= Annette Page =

English ballerina

Annette Page (December 1932 - 4 December 2017) was an English ballerina. She was a principal dancer with the Royal Ballet, and was usually partnered onstage by her husband, Ronald Hynd.

==Life==
Brought up in Manchester, Page began to take ballet classes when she was about four. This led to her taking Royal Academy of Dance exams, and seeing the Royal Ballet in Manchester persuaded her to pursue a dance career.

When she was twelve she auditioned for Ninette de Valois, who offered her a scholarship to attend the Royal Ballet School, at which she began during the final year of the Second World War.

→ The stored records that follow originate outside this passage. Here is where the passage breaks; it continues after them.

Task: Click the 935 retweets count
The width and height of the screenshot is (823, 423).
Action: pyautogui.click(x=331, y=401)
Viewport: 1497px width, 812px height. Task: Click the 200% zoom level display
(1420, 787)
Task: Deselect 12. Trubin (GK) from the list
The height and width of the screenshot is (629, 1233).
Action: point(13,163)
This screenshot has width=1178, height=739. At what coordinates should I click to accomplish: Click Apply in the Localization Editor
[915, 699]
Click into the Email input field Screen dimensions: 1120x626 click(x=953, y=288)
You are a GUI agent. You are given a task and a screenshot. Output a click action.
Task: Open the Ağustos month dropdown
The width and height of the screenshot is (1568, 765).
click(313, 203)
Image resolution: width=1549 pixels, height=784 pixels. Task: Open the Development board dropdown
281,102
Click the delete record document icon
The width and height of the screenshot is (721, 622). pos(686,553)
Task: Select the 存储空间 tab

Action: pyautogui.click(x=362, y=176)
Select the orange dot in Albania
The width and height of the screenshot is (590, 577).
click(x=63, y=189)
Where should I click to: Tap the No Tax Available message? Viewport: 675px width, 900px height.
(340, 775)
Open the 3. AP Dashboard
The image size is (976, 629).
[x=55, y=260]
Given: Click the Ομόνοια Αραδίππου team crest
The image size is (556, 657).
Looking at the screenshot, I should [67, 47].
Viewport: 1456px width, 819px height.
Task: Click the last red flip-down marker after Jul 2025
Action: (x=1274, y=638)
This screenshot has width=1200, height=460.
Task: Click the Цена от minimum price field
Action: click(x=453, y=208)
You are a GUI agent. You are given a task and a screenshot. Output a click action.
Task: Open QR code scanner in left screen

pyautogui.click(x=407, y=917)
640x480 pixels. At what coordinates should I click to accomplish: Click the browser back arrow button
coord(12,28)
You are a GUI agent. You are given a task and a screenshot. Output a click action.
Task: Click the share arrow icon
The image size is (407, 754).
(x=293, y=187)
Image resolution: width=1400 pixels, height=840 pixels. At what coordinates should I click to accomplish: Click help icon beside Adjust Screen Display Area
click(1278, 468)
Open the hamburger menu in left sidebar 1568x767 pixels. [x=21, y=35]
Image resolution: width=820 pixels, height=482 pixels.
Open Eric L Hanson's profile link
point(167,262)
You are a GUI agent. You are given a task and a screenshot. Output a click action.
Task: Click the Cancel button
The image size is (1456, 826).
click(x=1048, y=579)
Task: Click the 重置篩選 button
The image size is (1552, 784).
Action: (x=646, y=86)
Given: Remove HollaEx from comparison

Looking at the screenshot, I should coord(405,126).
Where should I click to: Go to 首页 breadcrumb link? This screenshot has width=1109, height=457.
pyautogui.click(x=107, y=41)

At the age of seventeen she was given a contract by Sadlers Wells, the Royal Ballet's touring company, and a year later joined the Royal Ballet.

Page's debut in 1949 was as the balletic dog "Pepe" in a revival of the 1930s one-act ballet A Wedding Bouquet, based on a play by Gertrude Stein, which was first produced by the Vic-Wells Ballet (later the Sadler's Wells Ballet) on 27 April 1937; choreographed by Frederick Ashton. Dance Magazine promptly reported a rumour that she was being "groomed to succeed Fonteyn in the distant future. ... The rumour ... may be mere wishful thinking, but it is sincerely wishful."

She did, however, rise to become a principal ballerina dancing all the great classical and romantic roles, usually partnered by her husband Ronald Hynd. Other partners included Christopher Gable, Donald MacLeary, Anthony Dowell and Rudolf Nureyev, with whom she danced The Sleeping Beauty and La Bayadere.

Her farewell performance was in April 1967 at the Royal Opera House, Covent Garden where she danced the role of Lise in Ashton's La fille mal gardée. And her final performance was as Cinderella with the Royal Ballet in Seattle, in which she had created a record by dancing the role twice in one day at the Royal Opera House.

==Family==
Page was later to assist her husband, Ronald Hynd, during his directorship of The Bavarian State Ballet, Munich and was a Member of The Arts Council of Great Britain. Hynd and Page had a daughter, Louise (born 1968).

==Death==
Page died of motor neurone disease on 4 December 2017, at age 84.